The history, developmental properties, and potential therapeutic targets of Th17 cells were discussed by Daniel Cua, PhD, a researcher at Schering-Plough Biopharma/DNAX in Palo Alto, Calif., at the ACR/ARHP Annual Scientific Meeting in Boston last November. He also presented new data, published in the December issue of Nature Immunology (2007;8:1390-1397), showing how specific cellular environments can lead to the pathogenic properties of Th17 cells.
“There’s so much work on Th17 cells coming out now, and so fast,” Dr. Cua said. “It’s really changing the way immunologists think about inflammatory diseases.”
There’s so much work on Th17 cells coming out now, and so fast. It’s really changing the way immunologists think about inflammatory diseases.
—Daniel Cua, PhD
Practicing rheumatologists should pay attention to the new developments, he added, because the research will likely lead to effective therapies for autoimmune diseases. “There are no promises,” he cautioned, “but if you understand the disease process, then it makes sense that you can better treat it.”
Dr. Cua’s research track started seven years ago when one of his colleagues at DNAX, Robert A. Kastelein, PhD, discovered another cytokine, interleukin 23 (IL-23). In pivotal genetic experiments, they found that animals lacking IL-23 were completely resistant to collagen-induced arthritis. In other words, as the DNAX team published in Nature (2003;421:744-748), IL-23 was required for joint inflammation.
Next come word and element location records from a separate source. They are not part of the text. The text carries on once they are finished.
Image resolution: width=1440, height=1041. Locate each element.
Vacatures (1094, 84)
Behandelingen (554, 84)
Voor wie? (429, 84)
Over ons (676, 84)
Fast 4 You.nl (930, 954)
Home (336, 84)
The next step was figuring out how IL-23 worked at the cellular level. Claire Langrish, PhD, then a post-doc in Dr. Cua’s lab, first investigated the nature of the cytokines the IL-23 cells were producing. “She uncovered that what was missing in the IL-23–resistant animal was in fact IL-17,” Dr. Cua explained. IL-23 is required for the production of the cytokine interleukin 17, and it’s IL-17 that’s driving the resistance to inflammation.